Math!

 We stood in front of the white board, surrounded by boxes. Stacks of field gear purchased just prior to a global shut-down nearly filled that corner of my lab, but we had cleared it away to expose the erasable wall. A blue marker was in Silke's hand. 

"So the probability of larval survival depends on..." she started.

I filled in. "Size, because smaller ones are more likely to get eaten. But size depends on age and temperature." 

"This graph?" Silke pointed to a series of linear curves I had drawn in the corner of the white board. 

"Yes," I verified.

She leaned forward and started drawing characters with her marker - mathematical expressions to represent the probability of a larva surviving from one day to the next.

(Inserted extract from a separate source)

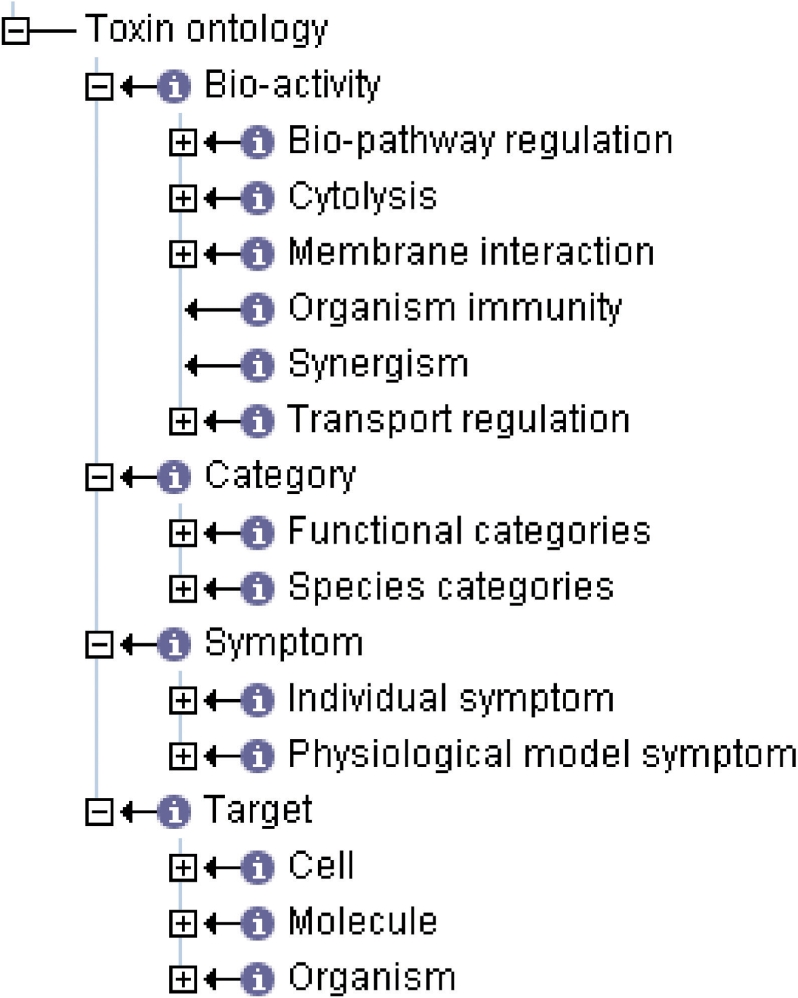Collapse the Toxin ontology root node
Image resolution: width=798 pixels, height=998 pixels.
15,30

She looked up at me as she drew. I nodded, following her logic. We were making progress.

I've been collaborating with a WHOI postdoc named Silke van Daalen to build a model of invertebrate life-histories. We started chatting casually about how environmental conditions impact reproduction, and gradually, we zeroed in on the question of how a change in temperature impacts the optimal reproductive strategy. Organisms have a lot of different strategies - brooding their larvae, provisioning them with yolk, or just sending them off into the water column and hoping for the best. Plus, larvae grow at different rates and stay in the water column for varying amounts of time. All of those variations impact how many young survive and whether an individual's genes make it to the next generation. 

Our white board creation

We needed a species to base our model on, and we chose Crepidula fornicata. It's a super common snail in New England and is incredibly well-studied. Largely thanks to a researcher named Jan Pechenik, we know how Crepidula's larvae are affected by temperature, salinity, and food supply. We know how stressors they experience in the larval phase carry over to affect them as juveniles. We know how the number of young produced by a single female (fecundity) varies across environments. All this creates a dream scenario - any parameter we need for the model I can find in one of Jan's papers. 

Our first step is constructing the model. We used circles to represent the different life stages (larva, juvenile, male, female) and mathematical expressions to represent the probability of a given individual dying, surviving, or transitioning to the next stage. It was actually a lot of fun coming up with the equations, and I was reminded how much I miss doing math. 

At the end of an hour, we had a pretty well-rounded model on the board and a plan for our next steps. I'm glad I get to collaborate with Silke!